§ **ABOUT THIS TASK**
Pull every line containing "Visit" from the listing below.

§ **AVAILABLE DATA**
========

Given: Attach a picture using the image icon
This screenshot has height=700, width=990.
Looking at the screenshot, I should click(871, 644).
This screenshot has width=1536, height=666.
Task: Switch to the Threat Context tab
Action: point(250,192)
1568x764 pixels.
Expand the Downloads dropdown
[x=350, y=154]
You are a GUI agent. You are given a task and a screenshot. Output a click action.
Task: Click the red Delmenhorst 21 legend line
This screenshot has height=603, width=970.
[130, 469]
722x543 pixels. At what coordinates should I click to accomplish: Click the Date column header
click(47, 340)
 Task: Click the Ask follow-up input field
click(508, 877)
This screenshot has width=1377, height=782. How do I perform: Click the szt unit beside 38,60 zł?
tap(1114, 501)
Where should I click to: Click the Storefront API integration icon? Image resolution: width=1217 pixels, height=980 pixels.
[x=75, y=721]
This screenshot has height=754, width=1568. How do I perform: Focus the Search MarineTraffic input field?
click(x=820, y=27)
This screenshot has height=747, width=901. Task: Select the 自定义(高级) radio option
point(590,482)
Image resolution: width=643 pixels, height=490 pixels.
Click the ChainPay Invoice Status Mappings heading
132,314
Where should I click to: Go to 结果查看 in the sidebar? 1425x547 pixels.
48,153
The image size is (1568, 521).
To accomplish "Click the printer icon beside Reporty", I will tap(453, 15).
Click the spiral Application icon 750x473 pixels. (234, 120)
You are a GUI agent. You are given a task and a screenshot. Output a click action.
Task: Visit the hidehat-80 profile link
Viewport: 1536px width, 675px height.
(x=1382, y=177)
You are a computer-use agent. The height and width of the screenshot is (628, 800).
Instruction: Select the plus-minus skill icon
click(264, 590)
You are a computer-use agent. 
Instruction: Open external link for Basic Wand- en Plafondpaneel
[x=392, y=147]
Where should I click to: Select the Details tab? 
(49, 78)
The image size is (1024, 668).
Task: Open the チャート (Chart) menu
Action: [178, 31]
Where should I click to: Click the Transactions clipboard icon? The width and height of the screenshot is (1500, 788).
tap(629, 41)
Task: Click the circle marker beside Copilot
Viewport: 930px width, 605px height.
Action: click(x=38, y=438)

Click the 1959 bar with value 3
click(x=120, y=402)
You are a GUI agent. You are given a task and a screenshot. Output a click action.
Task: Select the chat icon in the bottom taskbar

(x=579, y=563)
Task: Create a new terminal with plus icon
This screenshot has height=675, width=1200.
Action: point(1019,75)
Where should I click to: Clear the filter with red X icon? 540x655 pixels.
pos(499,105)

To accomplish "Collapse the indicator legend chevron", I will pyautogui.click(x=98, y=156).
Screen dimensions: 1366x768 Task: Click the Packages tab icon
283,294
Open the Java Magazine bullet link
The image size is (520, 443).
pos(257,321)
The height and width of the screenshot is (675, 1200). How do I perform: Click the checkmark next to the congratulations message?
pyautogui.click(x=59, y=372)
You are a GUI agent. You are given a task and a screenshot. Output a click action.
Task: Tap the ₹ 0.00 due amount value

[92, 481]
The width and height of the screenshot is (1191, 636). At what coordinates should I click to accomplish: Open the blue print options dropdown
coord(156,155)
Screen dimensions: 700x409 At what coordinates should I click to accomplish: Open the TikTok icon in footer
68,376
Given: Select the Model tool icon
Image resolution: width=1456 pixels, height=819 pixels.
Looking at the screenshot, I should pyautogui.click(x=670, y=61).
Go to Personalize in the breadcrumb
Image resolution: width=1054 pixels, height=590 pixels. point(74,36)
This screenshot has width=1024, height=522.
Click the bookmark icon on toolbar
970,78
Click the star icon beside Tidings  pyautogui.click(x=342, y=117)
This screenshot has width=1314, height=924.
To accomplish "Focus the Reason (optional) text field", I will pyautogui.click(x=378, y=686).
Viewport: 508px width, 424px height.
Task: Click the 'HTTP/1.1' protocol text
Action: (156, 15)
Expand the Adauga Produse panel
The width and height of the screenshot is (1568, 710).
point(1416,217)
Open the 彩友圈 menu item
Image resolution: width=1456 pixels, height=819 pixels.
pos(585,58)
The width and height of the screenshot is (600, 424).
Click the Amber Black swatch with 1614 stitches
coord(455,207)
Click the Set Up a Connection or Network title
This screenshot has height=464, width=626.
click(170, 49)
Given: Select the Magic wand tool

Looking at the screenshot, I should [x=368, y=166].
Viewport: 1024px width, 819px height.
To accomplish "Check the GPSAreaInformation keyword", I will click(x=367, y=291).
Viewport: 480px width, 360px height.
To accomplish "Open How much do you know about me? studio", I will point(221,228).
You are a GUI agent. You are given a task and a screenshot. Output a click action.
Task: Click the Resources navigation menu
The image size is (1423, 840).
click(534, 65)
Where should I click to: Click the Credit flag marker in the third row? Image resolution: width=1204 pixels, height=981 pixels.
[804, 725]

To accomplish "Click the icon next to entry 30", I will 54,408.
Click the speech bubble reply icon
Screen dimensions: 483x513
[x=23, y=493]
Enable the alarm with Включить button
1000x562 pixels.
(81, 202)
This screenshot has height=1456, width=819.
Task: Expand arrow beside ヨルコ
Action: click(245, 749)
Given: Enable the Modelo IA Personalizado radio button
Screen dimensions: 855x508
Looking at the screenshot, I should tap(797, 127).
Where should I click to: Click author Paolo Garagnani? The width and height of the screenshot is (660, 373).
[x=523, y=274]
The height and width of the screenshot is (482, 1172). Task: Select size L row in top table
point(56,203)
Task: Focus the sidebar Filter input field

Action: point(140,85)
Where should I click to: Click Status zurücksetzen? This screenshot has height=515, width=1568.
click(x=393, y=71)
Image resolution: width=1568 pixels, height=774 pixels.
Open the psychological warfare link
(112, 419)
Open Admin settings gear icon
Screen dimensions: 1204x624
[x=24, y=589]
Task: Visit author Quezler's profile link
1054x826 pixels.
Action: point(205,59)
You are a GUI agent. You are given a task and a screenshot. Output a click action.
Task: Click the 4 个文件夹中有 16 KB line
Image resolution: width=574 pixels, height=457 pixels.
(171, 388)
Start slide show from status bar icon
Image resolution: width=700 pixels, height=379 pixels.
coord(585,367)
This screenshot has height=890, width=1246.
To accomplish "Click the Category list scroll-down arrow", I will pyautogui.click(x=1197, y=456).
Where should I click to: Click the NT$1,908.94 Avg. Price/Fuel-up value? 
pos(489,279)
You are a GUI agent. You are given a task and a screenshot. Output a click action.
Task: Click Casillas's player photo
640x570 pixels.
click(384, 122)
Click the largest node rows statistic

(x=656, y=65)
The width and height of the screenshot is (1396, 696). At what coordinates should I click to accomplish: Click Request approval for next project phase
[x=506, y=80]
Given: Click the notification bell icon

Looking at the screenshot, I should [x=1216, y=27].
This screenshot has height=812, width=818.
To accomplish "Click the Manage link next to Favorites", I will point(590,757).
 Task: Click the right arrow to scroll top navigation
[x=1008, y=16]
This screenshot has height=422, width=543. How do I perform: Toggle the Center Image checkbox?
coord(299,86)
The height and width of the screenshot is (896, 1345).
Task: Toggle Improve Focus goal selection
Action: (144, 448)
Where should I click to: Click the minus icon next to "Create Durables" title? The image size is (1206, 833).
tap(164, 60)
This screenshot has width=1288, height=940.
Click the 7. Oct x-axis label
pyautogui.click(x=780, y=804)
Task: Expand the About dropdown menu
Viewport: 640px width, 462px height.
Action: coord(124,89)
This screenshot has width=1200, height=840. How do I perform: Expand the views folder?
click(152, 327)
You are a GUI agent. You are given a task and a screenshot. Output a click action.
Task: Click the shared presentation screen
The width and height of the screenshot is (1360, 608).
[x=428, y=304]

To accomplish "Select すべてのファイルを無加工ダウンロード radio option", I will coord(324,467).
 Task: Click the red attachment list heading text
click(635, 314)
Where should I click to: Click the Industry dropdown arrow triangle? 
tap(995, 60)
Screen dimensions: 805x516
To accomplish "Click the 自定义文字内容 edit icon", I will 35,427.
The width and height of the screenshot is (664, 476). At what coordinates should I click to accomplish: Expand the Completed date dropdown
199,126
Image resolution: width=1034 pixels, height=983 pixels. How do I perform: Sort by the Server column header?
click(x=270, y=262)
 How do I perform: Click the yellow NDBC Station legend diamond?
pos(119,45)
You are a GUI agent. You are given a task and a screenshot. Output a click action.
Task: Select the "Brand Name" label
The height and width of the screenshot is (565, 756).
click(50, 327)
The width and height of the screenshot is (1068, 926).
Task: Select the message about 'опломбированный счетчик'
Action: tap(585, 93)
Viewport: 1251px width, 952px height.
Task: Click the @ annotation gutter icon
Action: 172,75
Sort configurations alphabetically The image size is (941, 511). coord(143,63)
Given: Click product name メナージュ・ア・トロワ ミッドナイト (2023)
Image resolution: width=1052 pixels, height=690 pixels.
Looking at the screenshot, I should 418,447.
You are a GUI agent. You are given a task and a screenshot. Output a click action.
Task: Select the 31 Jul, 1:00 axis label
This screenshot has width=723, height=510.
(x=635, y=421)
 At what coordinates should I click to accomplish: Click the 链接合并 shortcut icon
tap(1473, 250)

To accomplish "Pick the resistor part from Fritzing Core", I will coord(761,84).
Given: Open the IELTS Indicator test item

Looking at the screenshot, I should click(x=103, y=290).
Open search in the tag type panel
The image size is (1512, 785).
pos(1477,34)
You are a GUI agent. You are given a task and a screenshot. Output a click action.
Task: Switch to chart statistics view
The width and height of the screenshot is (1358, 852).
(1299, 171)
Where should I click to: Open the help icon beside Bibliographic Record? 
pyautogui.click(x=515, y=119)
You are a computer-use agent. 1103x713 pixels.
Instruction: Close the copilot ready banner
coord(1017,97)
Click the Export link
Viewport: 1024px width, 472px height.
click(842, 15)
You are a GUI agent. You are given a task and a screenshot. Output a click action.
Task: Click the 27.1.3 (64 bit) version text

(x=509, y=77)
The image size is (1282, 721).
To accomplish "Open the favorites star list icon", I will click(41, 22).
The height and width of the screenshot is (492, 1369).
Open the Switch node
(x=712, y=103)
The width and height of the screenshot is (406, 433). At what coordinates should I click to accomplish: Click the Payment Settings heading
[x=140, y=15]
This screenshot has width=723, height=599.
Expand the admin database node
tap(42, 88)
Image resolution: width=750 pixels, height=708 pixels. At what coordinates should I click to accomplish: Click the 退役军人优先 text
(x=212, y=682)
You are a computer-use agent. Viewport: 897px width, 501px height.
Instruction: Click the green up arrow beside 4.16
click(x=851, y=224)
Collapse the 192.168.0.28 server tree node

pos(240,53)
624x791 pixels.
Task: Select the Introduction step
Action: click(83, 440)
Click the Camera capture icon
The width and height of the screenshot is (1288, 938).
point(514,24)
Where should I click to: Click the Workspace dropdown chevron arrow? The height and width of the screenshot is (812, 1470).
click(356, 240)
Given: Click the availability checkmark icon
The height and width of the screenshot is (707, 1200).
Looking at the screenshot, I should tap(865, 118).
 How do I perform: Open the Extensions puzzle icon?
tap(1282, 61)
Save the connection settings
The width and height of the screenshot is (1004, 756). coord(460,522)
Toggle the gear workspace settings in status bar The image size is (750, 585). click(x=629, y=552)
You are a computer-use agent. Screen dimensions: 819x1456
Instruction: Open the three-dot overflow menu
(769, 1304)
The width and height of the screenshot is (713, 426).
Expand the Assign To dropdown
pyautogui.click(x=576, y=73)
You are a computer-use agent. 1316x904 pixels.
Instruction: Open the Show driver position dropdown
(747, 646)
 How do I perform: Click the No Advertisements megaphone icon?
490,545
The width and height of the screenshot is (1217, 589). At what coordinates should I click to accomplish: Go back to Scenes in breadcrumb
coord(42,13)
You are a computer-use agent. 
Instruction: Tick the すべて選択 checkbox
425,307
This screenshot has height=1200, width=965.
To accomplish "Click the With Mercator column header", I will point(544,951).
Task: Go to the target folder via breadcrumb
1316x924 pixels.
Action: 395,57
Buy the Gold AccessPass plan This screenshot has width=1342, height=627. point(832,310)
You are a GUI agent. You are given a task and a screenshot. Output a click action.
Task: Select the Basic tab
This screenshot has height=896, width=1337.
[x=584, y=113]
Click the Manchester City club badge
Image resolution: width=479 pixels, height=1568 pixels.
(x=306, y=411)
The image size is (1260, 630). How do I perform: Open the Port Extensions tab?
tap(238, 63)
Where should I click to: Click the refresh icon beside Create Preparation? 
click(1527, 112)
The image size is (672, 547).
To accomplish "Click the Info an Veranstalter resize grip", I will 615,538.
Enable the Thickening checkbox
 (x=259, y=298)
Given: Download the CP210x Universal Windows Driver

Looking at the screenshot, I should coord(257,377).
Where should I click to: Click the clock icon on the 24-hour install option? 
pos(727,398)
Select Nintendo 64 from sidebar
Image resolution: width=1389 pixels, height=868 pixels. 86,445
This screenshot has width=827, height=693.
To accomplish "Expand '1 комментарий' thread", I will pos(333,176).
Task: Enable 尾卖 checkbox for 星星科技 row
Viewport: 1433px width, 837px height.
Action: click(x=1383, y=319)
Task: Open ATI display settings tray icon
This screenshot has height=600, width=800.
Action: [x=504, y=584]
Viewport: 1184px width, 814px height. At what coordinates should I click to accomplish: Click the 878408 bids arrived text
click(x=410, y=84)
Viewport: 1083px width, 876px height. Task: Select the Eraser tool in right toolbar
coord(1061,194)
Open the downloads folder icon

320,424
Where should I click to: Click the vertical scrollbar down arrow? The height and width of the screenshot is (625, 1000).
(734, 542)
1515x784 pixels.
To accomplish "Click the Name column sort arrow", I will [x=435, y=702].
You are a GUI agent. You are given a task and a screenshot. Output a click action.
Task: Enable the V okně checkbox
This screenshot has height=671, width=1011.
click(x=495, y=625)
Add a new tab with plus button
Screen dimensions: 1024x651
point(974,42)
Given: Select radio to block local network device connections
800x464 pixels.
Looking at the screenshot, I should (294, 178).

========

§ **SOLVED EXERCISE**
Task: Visit the hidehat-80 profile link
Task: Visit author Quezler's profile link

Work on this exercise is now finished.